(Dataset entries)

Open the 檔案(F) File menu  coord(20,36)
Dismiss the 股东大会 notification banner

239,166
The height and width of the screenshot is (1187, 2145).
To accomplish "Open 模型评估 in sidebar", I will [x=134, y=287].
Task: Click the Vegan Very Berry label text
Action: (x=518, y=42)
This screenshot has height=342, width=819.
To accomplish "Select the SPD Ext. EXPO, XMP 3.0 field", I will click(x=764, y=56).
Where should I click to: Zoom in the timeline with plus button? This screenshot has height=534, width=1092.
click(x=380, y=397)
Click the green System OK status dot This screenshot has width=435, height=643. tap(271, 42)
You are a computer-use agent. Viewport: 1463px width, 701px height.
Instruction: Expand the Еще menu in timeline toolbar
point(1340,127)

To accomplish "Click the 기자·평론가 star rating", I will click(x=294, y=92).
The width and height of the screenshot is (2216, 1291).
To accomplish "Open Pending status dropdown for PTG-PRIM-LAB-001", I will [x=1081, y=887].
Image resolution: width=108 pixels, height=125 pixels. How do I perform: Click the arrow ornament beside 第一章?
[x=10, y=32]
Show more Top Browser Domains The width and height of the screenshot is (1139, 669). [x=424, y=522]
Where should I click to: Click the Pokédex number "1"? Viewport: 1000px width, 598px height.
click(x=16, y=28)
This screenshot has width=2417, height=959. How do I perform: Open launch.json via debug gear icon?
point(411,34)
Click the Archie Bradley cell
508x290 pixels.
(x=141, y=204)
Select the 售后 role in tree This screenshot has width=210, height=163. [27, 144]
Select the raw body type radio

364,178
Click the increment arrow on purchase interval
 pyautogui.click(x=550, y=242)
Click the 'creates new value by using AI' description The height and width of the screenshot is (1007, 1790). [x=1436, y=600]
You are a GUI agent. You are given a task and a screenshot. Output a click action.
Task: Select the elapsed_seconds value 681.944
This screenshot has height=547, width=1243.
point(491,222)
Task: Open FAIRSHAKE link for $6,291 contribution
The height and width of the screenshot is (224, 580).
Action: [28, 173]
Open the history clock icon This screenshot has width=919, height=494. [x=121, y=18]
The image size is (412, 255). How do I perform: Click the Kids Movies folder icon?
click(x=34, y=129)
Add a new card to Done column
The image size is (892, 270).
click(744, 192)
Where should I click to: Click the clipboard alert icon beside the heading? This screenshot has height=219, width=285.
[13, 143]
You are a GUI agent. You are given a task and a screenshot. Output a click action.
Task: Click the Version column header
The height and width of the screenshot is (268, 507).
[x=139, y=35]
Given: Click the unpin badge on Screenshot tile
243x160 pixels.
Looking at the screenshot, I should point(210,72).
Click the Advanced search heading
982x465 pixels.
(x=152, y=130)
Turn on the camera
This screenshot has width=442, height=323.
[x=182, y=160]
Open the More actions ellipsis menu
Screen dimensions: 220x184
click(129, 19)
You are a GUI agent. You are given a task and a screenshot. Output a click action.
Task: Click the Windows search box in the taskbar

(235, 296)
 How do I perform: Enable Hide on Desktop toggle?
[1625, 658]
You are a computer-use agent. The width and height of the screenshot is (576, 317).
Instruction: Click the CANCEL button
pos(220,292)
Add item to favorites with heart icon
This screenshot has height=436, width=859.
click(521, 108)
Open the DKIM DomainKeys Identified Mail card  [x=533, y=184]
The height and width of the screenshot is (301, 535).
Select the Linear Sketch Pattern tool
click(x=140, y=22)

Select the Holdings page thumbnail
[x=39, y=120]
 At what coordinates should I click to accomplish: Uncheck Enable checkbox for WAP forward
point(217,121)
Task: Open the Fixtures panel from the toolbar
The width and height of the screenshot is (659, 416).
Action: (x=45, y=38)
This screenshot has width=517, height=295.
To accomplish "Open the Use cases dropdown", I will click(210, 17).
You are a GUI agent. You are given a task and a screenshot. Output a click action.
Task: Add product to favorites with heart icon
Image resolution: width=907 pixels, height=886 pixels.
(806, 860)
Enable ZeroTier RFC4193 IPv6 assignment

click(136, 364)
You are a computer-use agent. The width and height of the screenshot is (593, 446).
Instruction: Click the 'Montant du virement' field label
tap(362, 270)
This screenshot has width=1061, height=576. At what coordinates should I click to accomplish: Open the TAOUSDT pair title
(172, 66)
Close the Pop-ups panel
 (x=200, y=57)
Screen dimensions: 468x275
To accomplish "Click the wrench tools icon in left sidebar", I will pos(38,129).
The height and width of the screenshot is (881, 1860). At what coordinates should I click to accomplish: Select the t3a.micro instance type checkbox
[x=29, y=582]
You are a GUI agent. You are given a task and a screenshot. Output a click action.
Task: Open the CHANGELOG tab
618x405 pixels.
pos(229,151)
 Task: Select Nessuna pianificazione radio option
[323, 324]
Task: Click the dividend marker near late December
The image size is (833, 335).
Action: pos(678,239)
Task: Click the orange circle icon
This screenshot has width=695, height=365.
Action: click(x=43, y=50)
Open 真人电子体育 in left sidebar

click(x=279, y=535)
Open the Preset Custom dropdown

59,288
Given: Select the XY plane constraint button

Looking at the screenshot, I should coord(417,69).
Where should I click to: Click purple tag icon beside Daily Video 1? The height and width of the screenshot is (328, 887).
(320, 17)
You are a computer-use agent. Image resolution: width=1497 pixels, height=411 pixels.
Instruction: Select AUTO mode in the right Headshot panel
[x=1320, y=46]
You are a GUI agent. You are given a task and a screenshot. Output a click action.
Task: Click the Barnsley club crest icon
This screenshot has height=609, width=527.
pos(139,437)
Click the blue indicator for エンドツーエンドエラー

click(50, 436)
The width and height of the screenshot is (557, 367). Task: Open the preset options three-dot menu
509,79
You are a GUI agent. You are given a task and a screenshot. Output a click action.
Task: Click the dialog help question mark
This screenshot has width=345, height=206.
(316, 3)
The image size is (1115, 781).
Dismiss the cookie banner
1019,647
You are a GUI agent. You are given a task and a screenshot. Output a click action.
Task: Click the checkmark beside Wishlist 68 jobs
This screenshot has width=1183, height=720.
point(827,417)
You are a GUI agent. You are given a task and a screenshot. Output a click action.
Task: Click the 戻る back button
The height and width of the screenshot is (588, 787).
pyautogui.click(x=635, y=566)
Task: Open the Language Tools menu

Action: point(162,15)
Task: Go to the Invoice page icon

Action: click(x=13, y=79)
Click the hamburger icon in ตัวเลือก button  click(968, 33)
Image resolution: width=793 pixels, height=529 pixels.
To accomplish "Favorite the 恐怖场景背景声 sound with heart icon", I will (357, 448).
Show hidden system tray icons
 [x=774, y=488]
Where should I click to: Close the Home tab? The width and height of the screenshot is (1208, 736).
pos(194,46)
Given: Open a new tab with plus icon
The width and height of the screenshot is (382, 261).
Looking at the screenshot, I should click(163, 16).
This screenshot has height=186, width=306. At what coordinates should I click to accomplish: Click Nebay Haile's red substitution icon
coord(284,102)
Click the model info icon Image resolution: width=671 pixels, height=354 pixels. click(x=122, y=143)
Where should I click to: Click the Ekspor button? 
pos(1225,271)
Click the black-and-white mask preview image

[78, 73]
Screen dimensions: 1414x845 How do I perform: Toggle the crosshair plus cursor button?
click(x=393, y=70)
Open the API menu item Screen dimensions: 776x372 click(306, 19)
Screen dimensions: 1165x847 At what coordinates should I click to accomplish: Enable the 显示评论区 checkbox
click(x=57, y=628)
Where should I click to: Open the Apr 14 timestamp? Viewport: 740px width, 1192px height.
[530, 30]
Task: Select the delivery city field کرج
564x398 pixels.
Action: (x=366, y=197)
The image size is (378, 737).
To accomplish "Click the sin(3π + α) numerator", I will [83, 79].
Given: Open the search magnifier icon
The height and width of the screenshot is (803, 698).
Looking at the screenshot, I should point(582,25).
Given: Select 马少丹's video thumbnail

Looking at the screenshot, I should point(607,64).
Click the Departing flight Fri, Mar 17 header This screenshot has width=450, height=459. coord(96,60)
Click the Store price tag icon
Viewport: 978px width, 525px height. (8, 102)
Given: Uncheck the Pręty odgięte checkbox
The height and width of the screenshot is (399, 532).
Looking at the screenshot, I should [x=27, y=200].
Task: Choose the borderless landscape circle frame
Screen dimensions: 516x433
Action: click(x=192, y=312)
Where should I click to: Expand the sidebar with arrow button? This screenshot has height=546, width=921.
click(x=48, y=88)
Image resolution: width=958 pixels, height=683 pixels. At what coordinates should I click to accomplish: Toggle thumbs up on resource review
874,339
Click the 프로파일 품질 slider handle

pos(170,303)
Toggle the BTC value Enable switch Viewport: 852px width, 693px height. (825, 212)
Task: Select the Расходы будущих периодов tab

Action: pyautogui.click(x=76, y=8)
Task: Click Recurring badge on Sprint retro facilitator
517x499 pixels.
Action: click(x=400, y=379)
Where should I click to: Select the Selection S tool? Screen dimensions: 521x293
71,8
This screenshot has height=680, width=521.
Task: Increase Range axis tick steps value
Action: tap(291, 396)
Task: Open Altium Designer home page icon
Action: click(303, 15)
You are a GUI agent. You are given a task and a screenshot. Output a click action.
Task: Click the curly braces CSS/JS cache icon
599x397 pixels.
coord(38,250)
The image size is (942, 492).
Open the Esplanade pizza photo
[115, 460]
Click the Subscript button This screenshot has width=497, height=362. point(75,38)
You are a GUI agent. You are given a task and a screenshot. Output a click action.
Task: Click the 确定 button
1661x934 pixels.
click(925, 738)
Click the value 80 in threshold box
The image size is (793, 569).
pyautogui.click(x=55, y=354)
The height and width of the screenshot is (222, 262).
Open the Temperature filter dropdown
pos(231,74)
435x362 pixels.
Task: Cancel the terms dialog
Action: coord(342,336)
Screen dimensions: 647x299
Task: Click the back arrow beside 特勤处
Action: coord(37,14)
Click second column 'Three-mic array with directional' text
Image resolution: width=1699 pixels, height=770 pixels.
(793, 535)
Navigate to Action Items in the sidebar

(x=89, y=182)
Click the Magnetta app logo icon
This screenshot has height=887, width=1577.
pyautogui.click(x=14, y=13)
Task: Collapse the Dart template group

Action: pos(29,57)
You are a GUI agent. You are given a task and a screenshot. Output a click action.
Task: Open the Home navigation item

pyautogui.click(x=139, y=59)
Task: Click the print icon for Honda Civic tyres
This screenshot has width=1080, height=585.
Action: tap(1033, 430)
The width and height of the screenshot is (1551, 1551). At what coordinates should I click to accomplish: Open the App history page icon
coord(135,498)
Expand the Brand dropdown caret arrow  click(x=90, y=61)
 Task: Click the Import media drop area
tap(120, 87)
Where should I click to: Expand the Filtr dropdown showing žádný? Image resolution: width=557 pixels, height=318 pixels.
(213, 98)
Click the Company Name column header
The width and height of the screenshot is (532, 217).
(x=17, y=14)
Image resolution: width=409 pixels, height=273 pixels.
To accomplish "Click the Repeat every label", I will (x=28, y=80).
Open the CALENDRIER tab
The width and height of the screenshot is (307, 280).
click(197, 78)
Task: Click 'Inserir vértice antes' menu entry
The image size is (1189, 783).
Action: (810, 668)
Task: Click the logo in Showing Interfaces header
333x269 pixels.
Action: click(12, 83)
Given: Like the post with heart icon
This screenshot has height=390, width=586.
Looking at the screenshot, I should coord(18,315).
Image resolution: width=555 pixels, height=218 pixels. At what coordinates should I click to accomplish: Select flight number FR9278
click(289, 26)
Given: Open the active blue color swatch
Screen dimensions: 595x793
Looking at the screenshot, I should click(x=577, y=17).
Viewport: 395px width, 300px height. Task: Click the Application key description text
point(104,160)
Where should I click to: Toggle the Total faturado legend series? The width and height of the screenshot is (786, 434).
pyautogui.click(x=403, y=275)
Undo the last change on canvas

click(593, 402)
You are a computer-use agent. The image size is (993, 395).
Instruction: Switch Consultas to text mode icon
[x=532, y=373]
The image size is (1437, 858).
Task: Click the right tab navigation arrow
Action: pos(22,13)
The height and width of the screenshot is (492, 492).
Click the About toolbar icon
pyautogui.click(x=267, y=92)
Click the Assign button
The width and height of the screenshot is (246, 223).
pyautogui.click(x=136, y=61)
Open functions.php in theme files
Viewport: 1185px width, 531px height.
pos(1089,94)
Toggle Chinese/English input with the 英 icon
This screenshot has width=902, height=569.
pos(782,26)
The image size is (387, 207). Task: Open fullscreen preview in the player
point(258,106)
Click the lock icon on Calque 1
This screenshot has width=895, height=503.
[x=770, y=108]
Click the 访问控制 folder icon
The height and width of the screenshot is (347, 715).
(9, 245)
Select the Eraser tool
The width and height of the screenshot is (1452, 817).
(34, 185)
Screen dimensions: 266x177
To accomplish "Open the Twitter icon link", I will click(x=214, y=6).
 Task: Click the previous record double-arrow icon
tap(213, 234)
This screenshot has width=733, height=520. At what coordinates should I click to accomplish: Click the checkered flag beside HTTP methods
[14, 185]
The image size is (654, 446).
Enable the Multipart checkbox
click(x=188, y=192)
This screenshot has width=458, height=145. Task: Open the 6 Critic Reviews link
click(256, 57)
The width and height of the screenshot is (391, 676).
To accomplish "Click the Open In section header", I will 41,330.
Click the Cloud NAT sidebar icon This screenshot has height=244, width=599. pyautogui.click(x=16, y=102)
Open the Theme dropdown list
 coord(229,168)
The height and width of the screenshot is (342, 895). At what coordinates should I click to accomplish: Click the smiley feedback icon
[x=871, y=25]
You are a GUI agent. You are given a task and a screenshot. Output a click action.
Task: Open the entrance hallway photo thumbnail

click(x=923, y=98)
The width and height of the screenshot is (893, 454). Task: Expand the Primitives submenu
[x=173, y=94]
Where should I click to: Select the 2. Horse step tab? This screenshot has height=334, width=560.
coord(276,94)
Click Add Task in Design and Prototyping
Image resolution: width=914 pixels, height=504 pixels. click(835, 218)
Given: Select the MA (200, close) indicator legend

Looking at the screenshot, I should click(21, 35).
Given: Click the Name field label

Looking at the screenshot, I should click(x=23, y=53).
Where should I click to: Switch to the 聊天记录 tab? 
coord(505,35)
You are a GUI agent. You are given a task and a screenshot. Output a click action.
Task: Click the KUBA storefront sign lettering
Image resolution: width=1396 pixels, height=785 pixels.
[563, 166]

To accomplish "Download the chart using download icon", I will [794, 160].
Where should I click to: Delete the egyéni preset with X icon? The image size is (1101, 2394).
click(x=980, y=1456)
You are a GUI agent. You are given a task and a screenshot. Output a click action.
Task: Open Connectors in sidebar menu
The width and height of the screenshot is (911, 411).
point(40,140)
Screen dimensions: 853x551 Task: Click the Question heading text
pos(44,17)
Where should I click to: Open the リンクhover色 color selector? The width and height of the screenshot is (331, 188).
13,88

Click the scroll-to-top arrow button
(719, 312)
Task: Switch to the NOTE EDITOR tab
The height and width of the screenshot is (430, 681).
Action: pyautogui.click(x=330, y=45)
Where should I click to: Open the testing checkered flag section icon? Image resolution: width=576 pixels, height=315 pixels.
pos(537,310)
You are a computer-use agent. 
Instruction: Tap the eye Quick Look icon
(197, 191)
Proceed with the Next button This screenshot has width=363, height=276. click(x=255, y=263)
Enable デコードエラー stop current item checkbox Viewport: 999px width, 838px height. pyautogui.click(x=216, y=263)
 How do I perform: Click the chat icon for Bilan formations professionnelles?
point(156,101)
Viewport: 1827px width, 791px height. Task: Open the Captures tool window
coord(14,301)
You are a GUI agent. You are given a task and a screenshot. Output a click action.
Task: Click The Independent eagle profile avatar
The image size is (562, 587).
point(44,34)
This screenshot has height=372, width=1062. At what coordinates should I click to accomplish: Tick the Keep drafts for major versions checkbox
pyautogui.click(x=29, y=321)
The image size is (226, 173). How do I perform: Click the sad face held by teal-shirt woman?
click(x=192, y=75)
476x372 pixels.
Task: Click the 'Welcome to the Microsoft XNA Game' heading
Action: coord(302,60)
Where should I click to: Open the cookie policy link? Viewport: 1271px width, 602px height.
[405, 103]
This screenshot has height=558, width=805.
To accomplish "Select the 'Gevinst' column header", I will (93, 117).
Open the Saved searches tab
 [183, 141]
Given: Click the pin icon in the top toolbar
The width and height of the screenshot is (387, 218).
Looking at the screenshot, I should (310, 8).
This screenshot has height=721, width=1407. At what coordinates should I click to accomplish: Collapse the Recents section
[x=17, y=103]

**YOUR TASK:**
Could you rewrite everything from the line containing "Where should I click to: Select the Selection" down to the line containing "Action: click(303, 15)", substituting "Marquee Selection tool" for "Selection S tool" and leaving all else unchanged?

**OUTPUT FOR THIS TASK:**
Where should I click to: Select the Marquee Selection tool? Screen dimensions: 521x293
71,8
This screenshot has height=680, width=521.
Task: Increase Range axis tick steps value
Action: tap(291, 396)
Task: Open Altium Designer home page icon
Action: click(303, 15)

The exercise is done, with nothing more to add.